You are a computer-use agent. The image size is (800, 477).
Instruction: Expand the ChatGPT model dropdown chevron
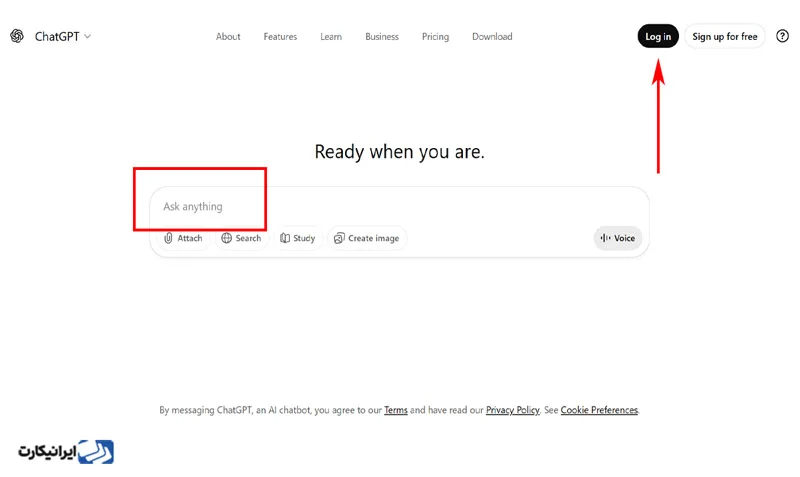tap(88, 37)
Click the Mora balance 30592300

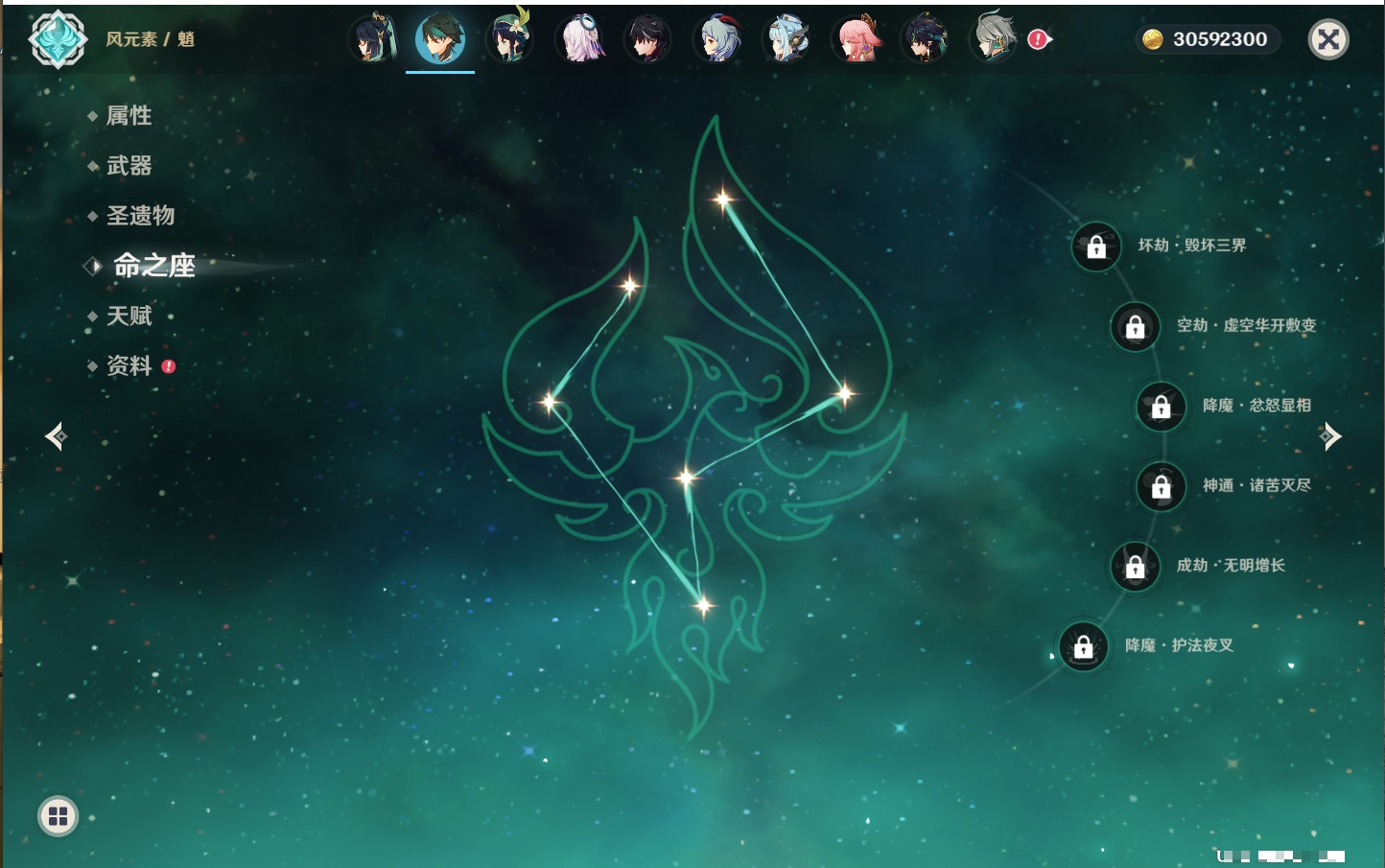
::::::
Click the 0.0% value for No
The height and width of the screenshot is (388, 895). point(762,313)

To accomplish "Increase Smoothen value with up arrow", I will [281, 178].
::::::
Now transcribe the lines above exactly, starting at the line containing "You are a computer-use" and ending at the line containing "Click the Mora balance 30592300", both lines included, pictures excluded.

You are a computer-use agent. The image size is (800, 477).
Instruction: Expand the ChatGPT model dropdown chevron
tap(88, 37)
Click the Mora balance 30592300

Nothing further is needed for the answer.